Problem requirements -
Reproduce each of the rows below character for character, leaving every one unchanged.

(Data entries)
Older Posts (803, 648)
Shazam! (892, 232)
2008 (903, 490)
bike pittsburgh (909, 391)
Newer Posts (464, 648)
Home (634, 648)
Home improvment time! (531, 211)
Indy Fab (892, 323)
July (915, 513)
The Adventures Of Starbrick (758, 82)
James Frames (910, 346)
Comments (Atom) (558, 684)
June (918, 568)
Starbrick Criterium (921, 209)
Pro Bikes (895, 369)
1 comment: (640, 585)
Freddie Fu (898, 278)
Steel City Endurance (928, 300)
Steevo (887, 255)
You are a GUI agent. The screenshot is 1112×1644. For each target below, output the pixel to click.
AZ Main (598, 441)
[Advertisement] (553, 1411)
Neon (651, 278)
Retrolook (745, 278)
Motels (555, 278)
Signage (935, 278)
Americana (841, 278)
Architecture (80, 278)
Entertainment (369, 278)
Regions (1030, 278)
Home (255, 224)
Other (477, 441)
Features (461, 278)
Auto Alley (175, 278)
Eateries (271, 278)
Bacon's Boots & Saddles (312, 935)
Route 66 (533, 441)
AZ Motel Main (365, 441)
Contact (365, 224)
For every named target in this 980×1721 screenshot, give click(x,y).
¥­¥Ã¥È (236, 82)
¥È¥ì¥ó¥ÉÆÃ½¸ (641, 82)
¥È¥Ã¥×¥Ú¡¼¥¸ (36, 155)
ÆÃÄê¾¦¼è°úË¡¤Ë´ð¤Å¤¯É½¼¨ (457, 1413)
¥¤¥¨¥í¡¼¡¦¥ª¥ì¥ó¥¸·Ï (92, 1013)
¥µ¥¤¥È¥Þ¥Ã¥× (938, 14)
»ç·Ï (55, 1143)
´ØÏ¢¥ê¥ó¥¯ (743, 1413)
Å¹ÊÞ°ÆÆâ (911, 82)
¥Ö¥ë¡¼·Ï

Correct output -
Older Posts (803, 648)
Shazam! (892, 232)
2008 (903, 490)
bike pittsburgh (909, 391)
Newer Posts (464, 648)
Home (634, 648)
Home improvment time! (531, 211)
Indy Fab (892, 323)
July (915, 513)
The Adventures Of Starbrick (758, 82)
James Frames (910, 346)
Comments (Atom) (558, 684)
June (918, 568)
Starbrick Criterium (921, 209)
Pro Bikes (895, 369)
1 comment: (640, 585)
Freddie Fu (898, 278)
Steel City Endurance (928, 300)
Steevo (887, 255)
You are a GUI agent. The screenshot is 1112×1644. For each target below, output the pixel to click.
AZ Main (598, 441)
[Advertisement] (553, 1411)
Neon (651, 278)
Retrolook (745, 278)
Motels (555, 278)
Signage (935, 278)
Americana (841, 278)
Architecture (80, 278)
Entertainment (369, 278)
Regions (1030, 278)
Home (255, 224)
Other (477, 441)
Features (461, 278)
Auto Alley (175, 278)
Eateries (271, 278)
Bacon's Boots & Saddles (312, 935)
Route 66 (533, 441)
AZ Motel Main (365, 441)
Contact (365, 224)
For every named target in this 980×1721 screenshot, give click(x,y).
¥­¥Ã¥È (236, 82)
¥È¥ì¥ó¥ÉÆÃ½¸ (641, 82)
¥È¥Ã¥×¥Ú¡¼¥¸ (36, 155)
ÆÃÄê¾¦¼è°úË¡¤Ë´ð¤Å¤¯É½¼¨ (457, 1413)
¥¤¥¨¥í¡¼¡¦¥ª¥ì¥ó¥¸·Ï (92, 1013)
¥µ¥¤¥È¥Þ¥Ã¥× (938, 14)
»ç·Ï (55, 1143)
´ØÏ¢¥ê¥ó¥¯ (743, 1413)
Å¹ÊÞ°ÆÆâ (911, 82)
¥Ö¥ë¡¼·Ï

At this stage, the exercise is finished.